- [Work required]
Duplicate the records without any change, starting at the line that contains "Click help icon for Notification Endpoints" and ending at the line that contains "click(1131, 405)".
START Data section
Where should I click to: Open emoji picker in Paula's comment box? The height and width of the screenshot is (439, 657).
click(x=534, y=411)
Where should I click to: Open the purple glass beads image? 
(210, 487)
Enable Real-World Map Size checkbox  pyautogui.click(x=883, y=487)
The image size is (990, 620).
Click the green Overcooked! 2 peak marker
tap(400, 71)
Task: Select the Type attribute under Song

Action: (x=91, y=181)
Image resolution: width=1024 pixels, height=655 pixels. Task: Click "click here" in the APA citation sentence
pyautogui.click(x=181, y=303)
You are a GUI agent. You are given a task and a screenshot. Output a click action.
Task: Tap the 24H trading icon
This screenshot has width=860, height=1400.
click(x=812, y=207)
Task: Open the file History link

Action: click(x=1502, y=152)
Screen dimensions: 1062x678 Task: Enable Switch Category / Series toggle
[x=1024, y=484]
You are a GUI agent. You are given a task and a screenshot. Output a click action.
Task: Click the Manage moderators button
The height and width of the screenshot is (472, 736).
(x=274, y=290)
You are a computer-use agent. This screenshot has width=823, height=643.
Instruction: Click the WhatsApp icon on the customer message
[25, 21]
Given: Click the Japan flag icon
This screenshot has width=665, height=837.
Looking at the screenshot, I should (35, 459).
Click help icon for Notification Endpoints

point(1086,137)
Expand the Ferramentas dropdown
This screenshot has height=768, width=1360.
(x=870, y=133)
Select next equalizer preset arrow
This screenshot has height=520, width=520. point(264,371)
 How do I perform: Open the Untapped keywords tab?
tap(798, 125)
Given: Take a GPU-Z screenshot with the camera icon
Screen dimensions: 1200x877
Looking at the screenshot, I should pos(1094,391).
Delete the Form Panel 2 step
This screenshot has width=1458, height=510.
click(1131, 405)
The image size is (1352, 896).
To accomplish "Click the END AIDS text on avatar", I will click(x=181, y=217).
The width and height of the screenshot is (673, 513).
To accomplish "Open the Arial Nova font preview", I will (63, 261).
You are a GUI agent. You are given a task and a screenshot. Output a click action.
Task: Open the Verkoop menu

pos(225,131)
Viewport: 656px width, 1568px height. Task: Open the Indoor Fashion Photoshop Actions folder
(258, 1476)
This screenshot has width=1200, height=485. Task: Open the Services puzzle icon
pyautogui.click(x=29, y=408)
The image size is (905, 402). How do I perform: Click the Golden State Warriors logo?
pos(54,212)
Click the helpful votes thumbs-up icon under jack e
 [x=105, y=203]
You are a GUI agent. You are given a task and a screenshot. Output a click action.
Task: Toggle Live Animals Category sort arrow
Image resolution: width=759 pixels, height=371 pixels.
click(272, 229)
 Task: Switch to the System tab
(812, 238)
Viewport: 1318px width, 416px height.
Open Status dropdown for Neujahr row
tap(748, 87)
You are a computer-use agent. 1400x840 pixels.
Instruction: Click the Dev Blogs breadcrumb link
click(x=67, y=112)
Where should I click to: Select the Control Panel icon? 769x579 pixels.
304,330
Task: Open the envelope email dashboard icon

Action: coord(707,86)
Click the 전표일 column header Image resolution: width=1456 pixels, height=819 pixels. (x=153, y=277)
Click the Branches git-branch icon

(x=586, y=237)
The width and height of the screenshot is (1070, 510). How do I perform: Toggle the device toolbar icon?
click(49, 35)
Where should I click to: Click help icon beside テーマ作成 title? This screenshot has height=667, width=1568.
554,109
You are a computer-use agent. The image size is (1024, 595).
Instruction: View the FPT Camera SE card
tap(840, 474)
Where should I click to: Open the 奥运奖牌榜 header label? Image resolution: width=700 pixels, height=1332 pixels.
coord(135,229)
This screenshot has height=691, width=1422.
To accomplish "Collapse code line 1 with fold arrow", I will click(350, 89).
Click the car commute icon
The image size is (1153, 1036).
END Data section
- [Answer below]
Click help icon for Notification Endpoints

point(1086,137)
Expand the Ferramentas dropdown
This screenshot has height=768, width=1360.
(x=870, y=133)
Select next equalizer preset arrow
This screenshot has height=520, width=520. point(264,371)
 How do I perform: Open the Untapped keywords tab?
tap(798, 125)
Given: Take a GPU-Z screenshot with the camera icon
Screen dimensions: 1200x877
Looking at the screenshot, I should pos(1094,391).
Delete the Form Panel 2 step
This screenshot has width=1458, height=510.
click(1131, 405)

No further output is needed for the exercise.